A human activity is an Activity performed by humans, machines and/or animals in human care. This definition distinguishes human activities from environmental mechanisms, which are natural processes occurring without human intervention.
The term encompasses all actions and processes that involve human agency or control, regardless of their economic significance. Whether an activity generates market value or occurs outside formal economic systems, it qualifies as a human activity if it involves deliberate human action or the use of machines and domesticated animals under human direction.
Human activity can be subdivided into four distinct categories. Production represents activities that can be contracted or delegated to others, following Margaret Reid's third party criterion. This includes manufacturing, service provision, and all forms of work that create economic value. Consumption encompasses activities that cannot be delegated to others, such as physical exercise, enjoying art, eating, sleeping, and attending social or religious events. These are fundamentally personal experiences that must be undertaken by the individual themselves.
Market activities constitute another important category, representing markets for specific products.

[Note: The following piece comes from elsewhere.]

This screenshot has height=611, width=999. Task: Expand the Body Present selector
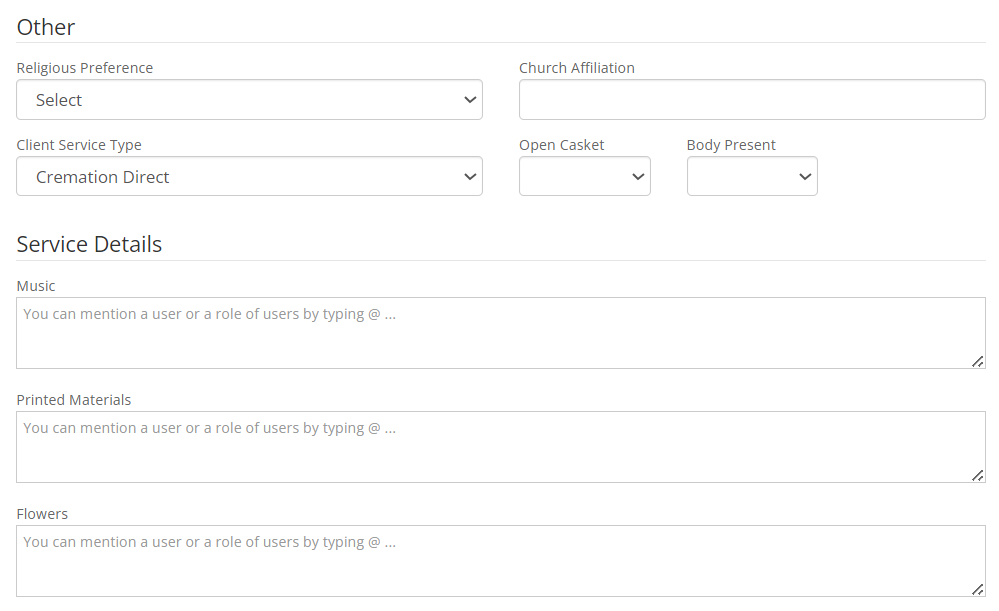click(x=751, y=176)
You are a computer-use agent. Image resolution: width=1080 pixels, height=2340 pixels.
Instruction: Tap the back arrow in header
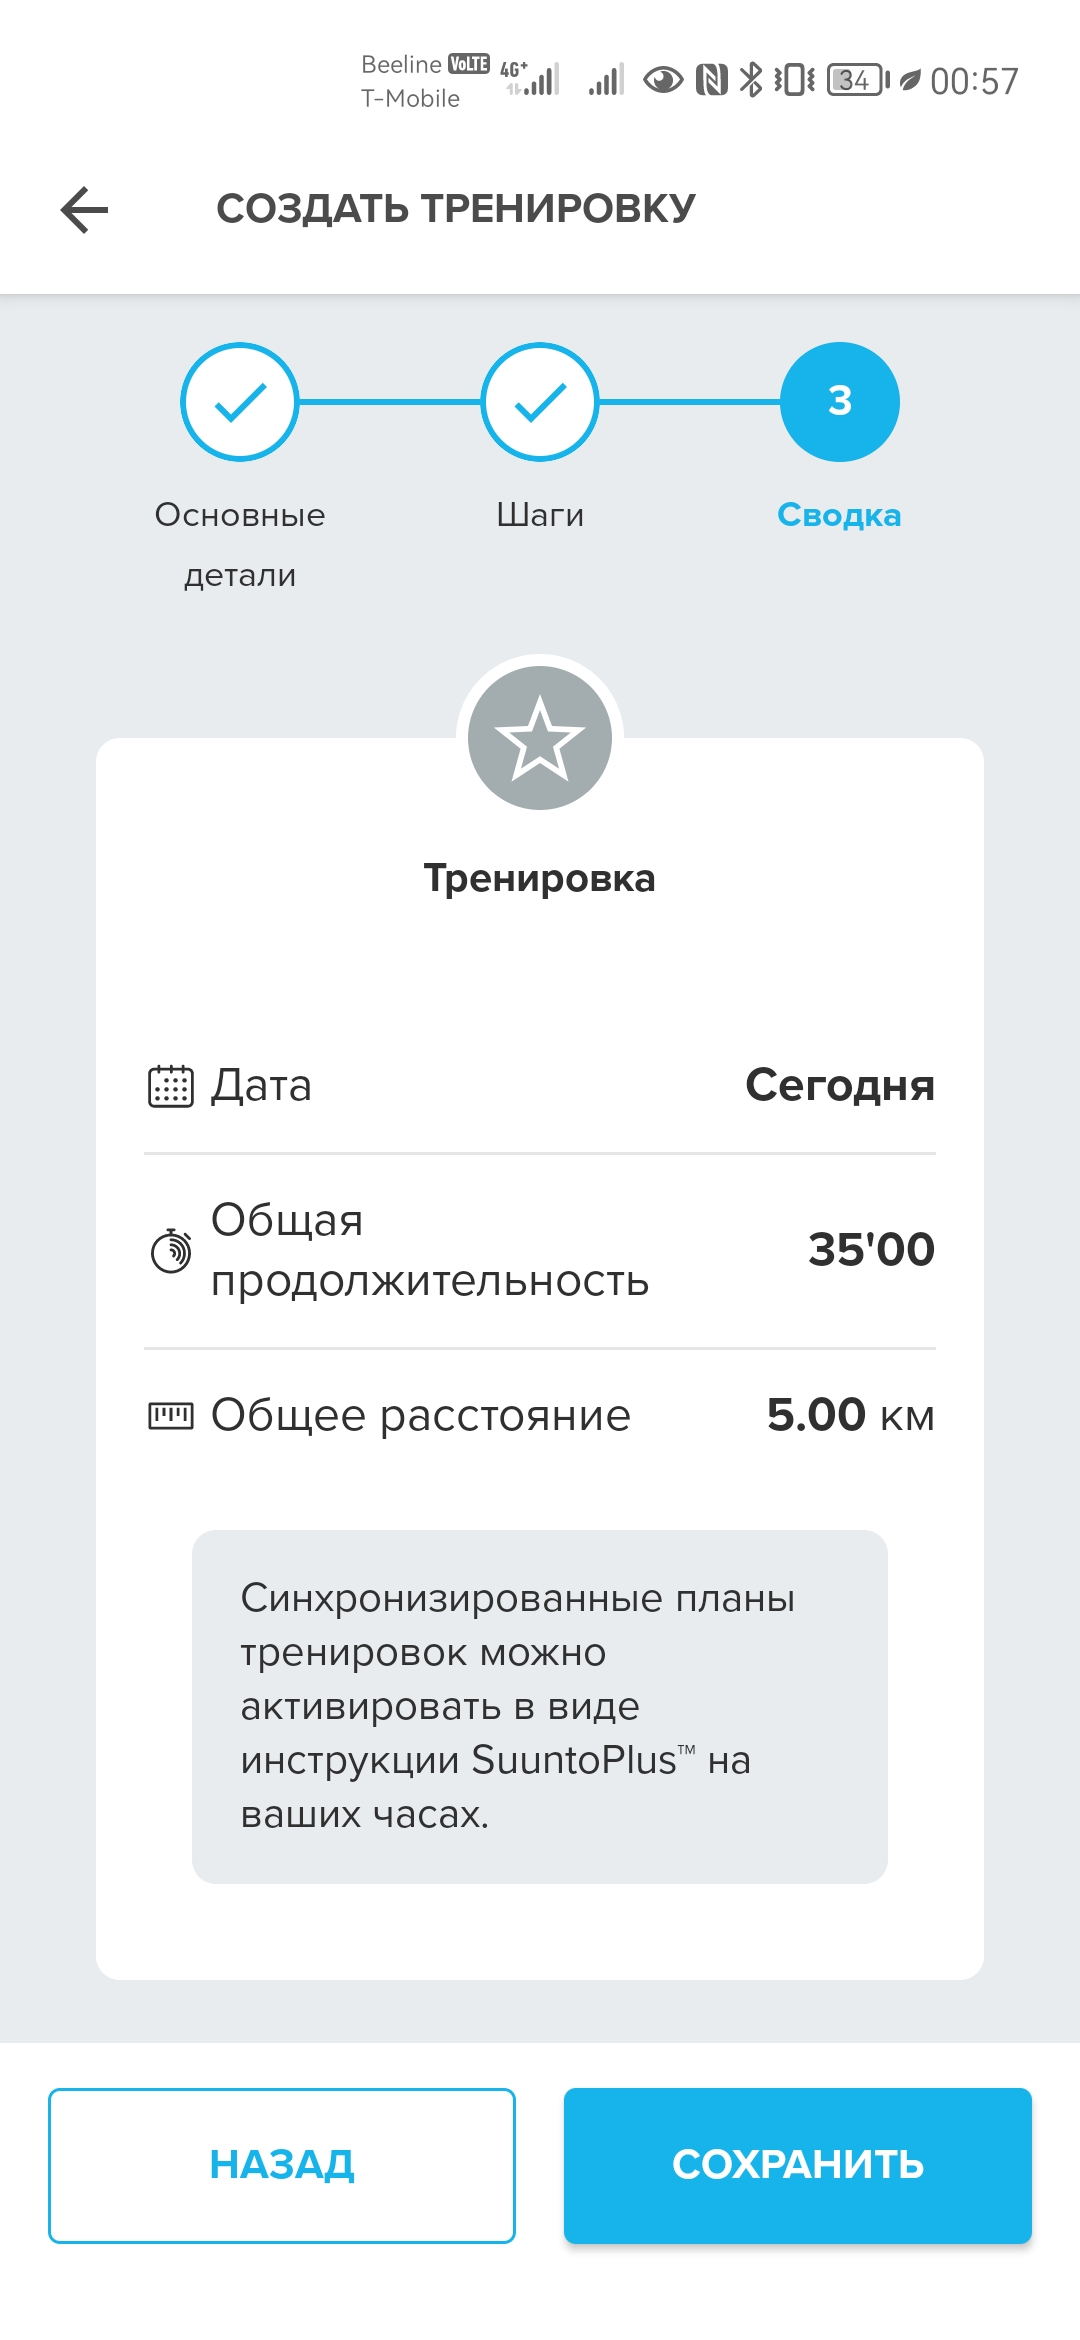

These activities mix similar intermediate product outputs from supplying transforming activities and provide the resulting consumption mix to the transforming activities that consume these products as inputs. Finally, the accumulation of stocks represents the fourth category, capturing the storage and holding of products over time.
This classification framework is essential in Life Cycle Assessment for properly modelling the full range of human interactions with the environment, economy, and society. It ensures that LCA studies capture not only productive economic activities but also the consumption patterns and market dynamics that drive environmental impacts throughout product life cycles.